Laser beam scanning fuels augmented reality’s future – LiDAR News

Laser beam scanning fuels augmented reality’s future

Consumer technologies benefit as innovations coming from the photonics community find appropriate applications.

Augmented reality (AR), virtual reality (VR), extended reality (XR), and mixed reality (MR) have rapidly become buzzwords, leading to a lot of experimentation and excitement about future applications. While the technologies are often lumped together, it is important to note the clear distinctions in underlying technologies and use cases. Of the group, AR has the most realistic potential within the near future.

According to Eric Abbruzzese, research director with ABI Research (New York, NY), AR is best defined as any device with a screen that enables pass-through or glanceable digital content, which includes both mobile devices and smart glasses, and within smart glasses this includes mixed reality devices like Microsoft HoloLens and assisted reality devices like RealWear.

When considering AR, the enterprise market started stronger with worker enablement and high value use cases like remote assistance, training, and data capture (for example, real-time capture of audio, images, video, machine/environment data). “This has been true for both smart glasses and mobile devices, with mobile being the dominant device used for AR thanks to cost and ease of integration compared to glasses,” says Abbruzzese. “The smart glasses hardware market is getting more competitive, though, so falling prices and generally greater knowledge and comfort around smart glasses (in both consumer and enterprise spaces) will help spur adoption.”

Laser-driven evolution

Evolutions from within the photonics community are surfacing as key components as AR technology moves from trendy prototypes to mass production products. Consider, for instance, the potential when using laser beam scanning (LBS). LBS shows considerable advantages over other technologies (such as LCOS, DLP, LCD, and OLED) with respect to achievable form factor (size), power consumption, weight, brightness, and contrast.

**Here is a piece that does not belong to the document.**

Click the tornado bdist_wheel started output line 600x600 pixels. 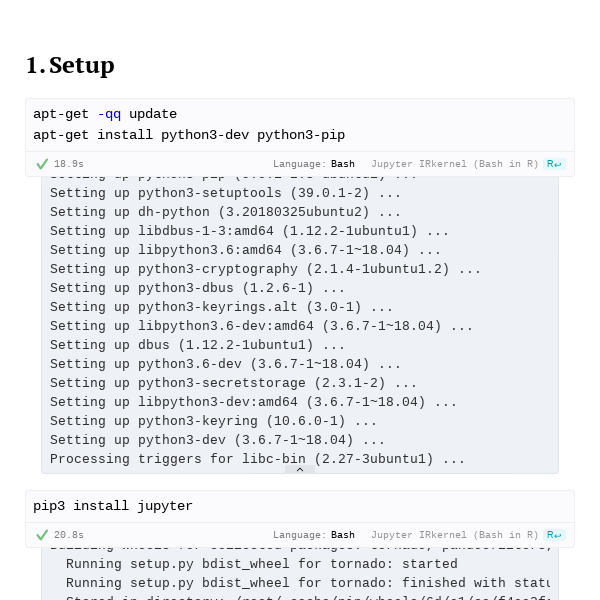tap(262, 564)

Additionally, LBS only generates light and consumes power where information is needed. And, since earliest generations of AR smart glasses products mainly show icons and messages, LBS far outshines power-hungry spatial light modulator-based systems. As such, LBS is the key to enabling stylish smart glasses for real consumer AR products (see Fig. 1).

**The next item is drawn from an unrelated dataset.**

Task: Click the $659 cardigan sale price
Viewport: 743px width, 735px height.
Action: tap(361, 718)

“LBS beats the µLED-based approaches in part because µLED is not capable of demonstrating a mass production-compatible manufacturing process that comes along with a suitably high yield,” says Dr. Ulrich Hofmann, founder and managing director of OQmented (Itzehoe, Germany). OQmented is a deep tech company developing and selling high-performance MEMS mirrors for ultracompact LBS displays and best-in-class 3D sensing solutions for mobile and stationary applications (see Fig. 2). In addition, the µLED concept seems to be more inefficient and power-hungry, so the smaller the pixels get—which seems to limit achievable resolution.